Secondly, the ECP would have been a good opportunity for the government to finally take a definitive position on the issue of whether they will introduce a corporate liability offence for economic crime failures to mirror developments in the anti-bribery space. In 2017, the government consulted on the issue of how to ensure that corporate entities are properly held to account for economic crime failures, including considering the implementation of vicarious liability provisions. Since the consultation, the position has been caught between the government’s financial crime and business-friendly policy imperatives, with work still ongoing at the Ministry of Justice. The government’s decision not to take this opportunity to clarify their position has left the goal wide open for criticism from parliamentarians and civil society alike. The government should make a decision either way and live with the response.

The Elephant in the Room

Despite the media commentary focusing on corporate liability legislation, the real barrier to the plan’s success has yet to make the headlines – the lack of public sector funding. The plan notes £48 million in previously announced funding for the National Economic Crime Centre, a body which continues to lack a firm plan for its role and scope. However, there is no mention of a properly funded response within UK policing and wider law enforcement and supervisory structures to execute the enforcement elements of the plan.

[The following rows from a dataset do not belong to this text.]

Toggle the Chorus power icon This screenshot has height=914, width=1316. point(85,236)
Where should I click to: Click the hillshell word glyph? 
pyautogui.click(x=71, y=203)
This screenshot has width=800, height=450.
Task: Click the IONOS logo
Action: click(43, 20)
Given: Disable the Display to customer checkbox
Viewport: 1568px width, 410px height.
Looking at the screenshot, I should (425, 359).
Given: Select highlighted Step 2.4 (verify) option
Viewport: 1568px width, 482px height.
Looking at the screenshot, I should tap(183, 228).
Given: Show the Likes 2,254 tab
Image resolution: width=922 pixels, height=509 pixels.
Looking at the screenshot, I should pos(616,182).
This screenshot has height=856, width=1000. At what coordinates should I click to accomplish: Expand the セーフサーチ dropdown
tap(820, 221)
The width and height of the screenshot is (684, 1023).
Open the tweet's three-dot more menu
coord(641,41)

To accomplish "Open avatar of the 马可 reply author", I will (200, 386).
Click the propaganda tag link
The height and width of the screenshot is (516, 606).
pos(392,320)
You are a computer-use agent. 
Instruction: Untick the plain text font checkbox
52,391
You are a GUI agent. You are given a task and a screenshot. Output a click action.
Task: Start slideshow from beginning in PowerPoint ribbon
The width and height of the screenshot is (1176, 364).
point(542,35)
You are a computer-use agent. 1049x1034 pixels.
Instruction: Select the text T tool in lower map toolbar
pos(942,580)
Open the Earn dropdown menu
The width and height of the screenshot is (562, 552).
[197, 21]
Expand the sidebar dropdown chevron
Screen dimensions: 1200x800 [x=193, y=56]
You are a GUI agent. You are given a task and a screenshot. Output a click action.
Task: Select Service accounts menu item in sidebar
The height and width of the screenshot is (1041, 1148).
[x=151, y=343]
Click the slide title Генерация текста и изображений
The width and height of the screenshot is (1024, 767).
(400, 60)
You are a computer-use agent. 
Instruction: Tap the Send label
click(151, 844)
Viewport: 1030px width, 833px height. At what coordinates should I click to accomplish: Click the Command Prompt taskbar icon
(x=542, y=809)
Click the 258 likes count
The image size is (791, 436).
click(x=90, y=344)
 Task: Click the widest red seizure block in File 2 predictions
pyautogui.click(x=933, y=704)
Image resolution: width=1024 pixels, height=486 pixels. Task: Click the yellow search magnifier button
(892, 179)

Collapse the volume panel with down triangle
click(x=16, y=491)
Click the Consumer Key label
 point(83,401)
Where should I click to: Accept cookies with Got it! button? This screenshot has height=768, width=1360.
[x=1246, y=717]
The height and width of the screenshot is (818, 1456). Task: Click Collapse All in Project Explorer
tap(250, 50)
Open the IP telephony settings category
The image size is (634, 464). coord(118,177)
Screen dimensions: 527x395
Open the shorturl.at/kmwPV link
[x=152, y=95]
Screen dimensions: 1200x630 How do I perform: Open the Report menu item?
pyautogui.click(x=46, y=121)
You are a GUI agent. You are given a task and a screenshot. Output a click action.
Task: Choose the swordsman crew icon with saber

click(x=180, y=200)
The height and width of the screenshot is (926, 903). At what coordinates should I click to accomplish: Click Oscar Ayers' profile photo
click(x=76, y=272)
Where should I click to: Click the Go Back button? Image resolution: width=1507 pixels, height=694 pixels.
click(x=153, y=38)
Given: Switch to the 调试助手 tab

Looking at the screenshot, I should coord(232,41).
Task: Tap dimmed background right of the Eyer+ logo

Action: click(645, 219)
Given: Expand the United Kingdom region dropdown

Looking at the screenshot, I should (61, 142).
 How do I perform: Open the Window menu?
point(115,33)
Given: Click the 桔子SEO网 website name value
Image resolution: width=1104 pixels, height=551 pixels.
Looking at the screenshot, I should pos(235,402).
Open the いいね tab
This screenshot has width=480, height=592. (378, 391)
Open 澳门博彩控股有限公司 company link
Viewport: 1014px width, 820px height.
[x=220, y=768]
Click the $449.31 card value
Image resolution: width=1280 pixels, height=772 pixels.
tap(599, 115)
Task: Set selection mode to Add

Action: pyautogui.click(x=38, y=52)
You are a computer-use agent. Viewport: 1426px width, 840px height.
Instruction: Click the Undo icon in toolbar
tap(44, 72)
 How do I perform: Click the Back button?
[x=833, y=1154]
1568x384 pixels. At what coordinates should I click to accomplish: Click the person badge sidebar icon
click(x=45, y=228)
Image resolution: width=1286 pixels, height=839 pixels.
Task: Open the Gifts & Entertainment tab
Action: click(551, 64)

Although it is impossible to compare like with like, £48 million is an insignificant amount when contrasted with the £816 million allocated to counter-terrorism policing for 2019–20. With the UK’s forthcoming spending review in mind, the success or otherwise of the plan is more likely to depend on the agility of HM Treasury’s economic crime reform policymakers to do battle with their spending review compatriots than it is on new laws being drafted.

The Way Forwards

In conclusion, despite the less optimistic view of the media and others, the authors take a ‘glass half full’ view of the ECP. Although there is room for the glass to be topped up, the very fact that the plan exists after years of prevarication should be a cause for celebration and a starting point for collaboration (rather than conflict). However, the government needs to push forward with a plan to engage with the civil society concerns regarding the real (or even perceived) risks of the policy agenda in this space being unduly influenced by the private sector interests due to the public–private make-up of the ECSB.

The government also need to continue to engage with civil society to aid delivery of the plan. Despite the recent tensions fuelled by the media coverage of the ECP’s launch, civil society has something important which the government lacks – thinking time. Civil society must recognise the good intentions contained within the plan and treat it as a first step on a longer journey.

Either way, now that there is a plan, there is also a means for civil society and other anti-financial crime campaigners in Parliament and the media to hold government to account for delivery. It is important, with other distractions in government, that they do so.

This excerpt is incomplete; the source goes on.